Os autores questionam o possível impacto da contaminação por hemocultura no cuidado de pacientes com COVID-19 e refletem que a contaminação por hemocultura pode levar ao uso desnecessário de antibióticos de amplo espectro, especialmente no ambiente de UTI, e isso pode resultar em um aumento de complicações relacionadas ao medicamento e desfechos potencialmente piores para os pacientes. Além disso, o aumento na resistência aos antibióticos pode tornar o tratamento de infecções bacterianas secundárias mais difícil. A carga de trabalho também, por consequência, pode aumentar para técnicos de laboratório e equipe de controle de infecção.

Os autores ressaltam também que não é viável pular o procedimento para diagnosticar a bacteremia com segurança durante os cuidados com COVID-19, embora seja necessário buscar uma forma de evitar a contaminação desnecessária. Na ótica dos autores, o desenvolvimento de EPIs mais seguros e fáceis de usar pode ajudar nessa conquista.

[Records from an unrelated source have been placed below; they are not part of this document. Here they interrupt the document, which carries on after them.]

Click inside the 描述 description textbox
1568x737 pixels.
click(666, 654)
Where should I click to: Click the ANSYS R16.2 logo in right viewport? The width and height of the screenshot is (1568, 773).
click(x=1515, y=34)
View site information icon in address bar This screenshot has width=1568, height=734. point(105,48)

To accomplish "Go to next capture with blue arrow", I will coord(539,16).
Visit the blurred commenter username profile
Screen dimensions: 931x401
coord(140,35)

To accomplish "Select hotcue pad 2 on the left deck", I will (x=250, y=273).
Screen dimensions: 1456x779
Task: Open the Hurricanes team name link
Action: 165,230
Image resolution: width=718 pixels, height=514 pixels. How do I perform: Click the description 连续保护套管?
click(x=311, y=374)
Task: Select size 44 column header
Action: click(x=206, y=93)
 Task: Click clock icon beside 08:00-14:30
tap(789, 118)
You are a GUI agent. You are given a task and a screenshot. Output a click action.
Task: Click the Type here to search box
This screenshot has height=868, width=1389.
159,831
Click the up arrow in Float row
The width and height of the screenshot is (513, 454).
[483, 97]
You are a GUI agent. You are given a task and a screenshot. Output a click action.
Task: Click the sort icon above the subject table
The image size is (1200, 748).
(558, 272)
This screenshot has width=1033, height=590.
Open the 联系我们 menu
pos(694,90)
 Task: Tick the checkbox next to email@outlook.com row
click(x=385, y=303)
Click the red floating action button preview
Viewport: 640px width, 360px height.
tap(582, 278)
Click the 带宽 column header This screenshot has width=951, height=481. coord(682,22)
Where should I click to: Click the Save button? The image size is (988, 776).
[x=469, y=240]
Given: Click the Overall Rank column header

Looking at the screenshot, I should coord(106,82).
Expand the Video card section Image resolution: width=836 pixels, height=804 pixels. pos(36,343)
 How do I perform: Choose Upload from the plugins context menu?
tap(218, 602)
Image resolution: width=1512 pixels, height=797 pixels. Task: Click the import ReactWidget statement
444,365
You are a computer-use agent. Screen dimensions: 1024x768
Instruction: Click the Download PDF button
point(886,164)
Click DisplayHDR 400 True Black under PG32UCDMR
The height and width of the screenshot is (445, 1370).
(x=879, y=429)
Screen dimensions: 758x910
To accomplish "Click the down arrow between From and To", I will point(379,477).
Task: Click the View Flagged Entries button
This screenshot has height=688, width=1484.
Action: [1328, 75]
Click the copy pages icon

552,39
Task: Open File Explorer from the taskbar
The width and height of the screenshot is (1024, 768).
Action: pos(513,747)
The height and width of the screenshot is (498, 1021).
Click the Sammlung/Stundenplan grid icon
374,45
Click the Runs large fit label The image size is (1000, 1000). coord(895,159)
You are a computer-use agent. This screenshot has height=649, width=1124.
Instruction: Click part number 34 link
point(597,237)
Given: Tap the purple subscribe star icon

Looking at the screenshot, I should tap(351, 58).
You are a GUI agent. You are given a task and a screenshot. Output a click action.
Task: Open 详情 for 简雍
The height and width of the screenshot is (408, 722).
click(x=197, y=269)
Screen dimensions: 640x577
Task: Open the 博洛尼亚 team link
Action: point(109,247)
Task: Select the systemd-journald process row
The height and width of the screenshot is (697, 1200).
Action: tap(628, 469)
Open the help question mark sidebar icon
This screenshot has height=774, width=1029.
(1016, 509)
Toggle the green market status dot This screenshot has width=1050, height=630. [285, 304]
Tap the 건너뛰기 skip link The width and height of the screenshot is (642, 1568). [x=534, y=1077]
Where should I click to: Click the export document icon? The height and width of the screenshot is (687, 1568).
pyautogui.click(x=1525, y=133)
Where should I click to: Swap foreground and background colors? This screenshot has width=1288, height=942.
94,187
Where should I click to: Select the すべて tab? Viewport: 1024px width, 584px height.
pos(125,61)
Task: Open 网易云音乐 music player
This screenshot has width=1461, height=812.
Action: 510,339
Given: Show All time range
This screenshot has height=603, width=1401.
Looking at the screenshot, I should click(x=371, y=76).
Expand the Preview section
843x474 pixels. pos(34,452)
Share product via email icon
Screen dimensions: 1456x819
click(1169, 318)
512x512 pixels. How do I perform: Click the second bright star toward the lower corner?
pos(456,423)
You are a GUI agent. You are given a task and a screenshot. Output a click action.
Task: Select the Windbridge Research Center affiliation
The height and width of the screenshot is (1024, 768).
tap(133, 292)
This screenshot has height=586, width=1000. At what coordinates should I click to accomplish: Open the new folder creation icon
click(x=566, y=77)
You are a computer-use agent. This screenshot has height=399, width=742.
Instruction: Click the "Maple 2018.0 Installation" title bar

Quais são as limitações do estudo?

O estudo tem limitações inerentes. Em primeiro lugar, por se tratar de um estudo comparativo retrospectivo comparando o pré-PP e o PP, não se pode excluir a possibilidade da existência de fatores confundidores. Em segundo lugar, como se tratava de um ambiente de estudo de centro único, os resultados podem não ser extrapoláveis para outros ambientes.

Quais críticas e comentários?

Este estudo foi muito focado e interessante. Os pesquisadores apresentam os resultados de maneira muito clara e fazem um uso notável da literatura, tanto no desenho do estudo quanto na discussão dos achados.

Fonte: Ohki R, Fukui Y, Morishita N, Iwata K. Increase of blood culture contamination during COVID-19 pandemic. A retrospective descriptive study. Am J Infect Control. 2021 Nov;49(11):1359-1361.